Thought for the Week: Quaker service stations?

David Boulton considers what our Meeting houses are for

What are our Meeting houses for? To meet in, yes, as our very own places for worship, Quaker business, coffee and biscuits, all that committee stuff. But is that all? Are we missing a trick? Could we make much more of them than we do? That was the challenge put to us at a recent Woodbrooke course on managing and marketing our Meeting houses.

Marketing? Not a very Quakerly concept, surely? Shades of ‘hidden persuaders’ spinning half truths in brash slogans. Marketing has a bad name: it needs ‘marketing’. Better speak of promotion. After all, we Quakers rebranded proselytising (bad) as outreach (good).
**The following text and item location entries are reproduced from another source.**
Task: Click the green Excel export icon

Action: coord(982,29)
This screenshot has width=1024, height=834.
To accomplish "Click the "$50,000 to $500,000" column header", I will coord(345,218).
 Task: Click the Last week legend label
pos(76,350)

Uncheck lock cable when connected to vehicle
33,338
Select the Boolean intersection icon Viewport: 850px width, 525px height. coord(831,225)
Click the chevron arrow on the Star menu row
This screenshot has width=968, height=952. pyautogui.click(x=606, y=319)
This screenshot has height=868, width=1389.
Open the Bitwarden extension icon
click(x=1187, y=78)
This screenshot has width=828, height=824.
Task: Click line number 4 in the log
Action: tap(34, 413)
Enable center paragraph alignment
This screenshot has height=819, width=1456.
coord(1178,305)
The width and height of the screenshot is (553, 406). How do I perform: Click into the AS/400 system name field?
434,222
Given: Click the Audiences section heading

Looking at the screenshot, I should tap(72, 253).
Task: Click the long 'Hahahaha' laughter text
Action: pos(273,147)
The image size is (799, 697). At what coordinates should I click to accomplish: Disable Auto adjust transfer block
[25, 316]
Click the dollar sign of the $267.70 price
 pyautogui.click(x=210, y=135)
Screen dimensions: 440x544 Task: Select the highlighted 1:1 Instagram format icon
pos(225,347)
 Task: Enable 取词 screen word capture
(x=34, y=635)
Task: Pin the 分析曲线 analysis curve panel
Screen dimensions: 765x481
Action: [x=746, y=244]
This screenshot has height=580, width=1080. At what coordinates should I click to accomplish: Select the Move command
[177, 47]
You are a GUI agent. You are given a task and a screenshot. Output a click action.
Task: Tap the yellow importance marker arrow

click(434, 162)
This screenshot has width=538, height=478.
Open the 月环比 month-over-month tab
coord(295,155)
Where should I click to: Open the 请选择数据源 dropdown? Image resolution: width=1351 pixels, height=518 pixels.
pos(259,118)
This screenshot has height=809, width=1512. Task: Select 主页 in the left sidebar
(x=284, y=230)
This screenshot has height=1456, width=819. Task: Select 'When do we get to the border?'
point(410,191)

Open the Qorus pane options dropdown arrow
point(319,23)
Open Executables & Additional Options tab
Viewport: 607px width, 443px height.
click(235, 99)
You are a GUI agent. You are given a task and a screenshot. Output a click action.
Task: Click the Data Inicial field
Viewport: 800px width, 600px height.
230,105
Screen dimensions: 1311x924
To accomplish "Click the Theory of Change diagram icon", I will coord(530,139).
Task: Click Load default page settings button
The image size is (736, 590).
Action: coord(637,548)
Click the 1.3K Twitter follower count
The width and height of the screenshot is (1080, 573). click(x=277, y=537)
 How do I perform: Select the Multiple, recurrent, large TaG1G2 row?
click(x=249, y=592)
We could do a similar make-over with marketing by marketing it as promotion.

This was just one of many ideas put to us by Nigel Moseley who, as Woodbrooke’s marketing sales manager, has done a spectacular job of promoting the Birmingham Quaker study centre, not only as a resource for Friends but as a state-of-the-art conference centre for other organisations. Can we do, and should we be doing, a better job of promoting our Meeting houses as ‘service stations’ for the wider community?

We should ask ourselves what the passer-by sees when she walks past a Quaker Meeting house. A bright, modern sign will suggest a bright, modern community inside, with bright, modern amenities. A dowdy sign will suggest something less attractive. As John Marsh, one of the course facilitators, put it bluntly, ‘There is good evidence from Quaker Quest that too many people become excited by Quakerism, only to be put off when they find their local Meeting house dire’.
John urged us to think imaginatively about how we can make our special properties – what some would call our spiritual homes – attractive, welcoming places, and how best we can put them to new uses. City and town centre Meeting houses might look for more energetic ways of attracting a wider range of lettings, not only to help finances but also to promote outreach. Rural ones in out-of-the-way locations may not be able to go down that road but Friends, wherever they are based, could start by asking themselves what is their ‘unique selling point’ (to lapse into marketing jargon). What can we offer, if only a genuinely warm welcome to a happy community that knows how to look after its home?

The Woodbrooke course, led by Judi Brill, Strawberry Roth and their team, covered much of the nitty-gritty of Meeting house management, including wardenship and employer-employee relations. But the focus was the challenge to find ways of turning our properties into service stations for the wider community: places that attract people who may not have a clue what Quakerism is about, but who find the Meeting house an attractive location for their social activities. Who said ‘if only stones could talk’? But they can, and they do! So, what does your Meeting house say about who Quakers are and what they stand for?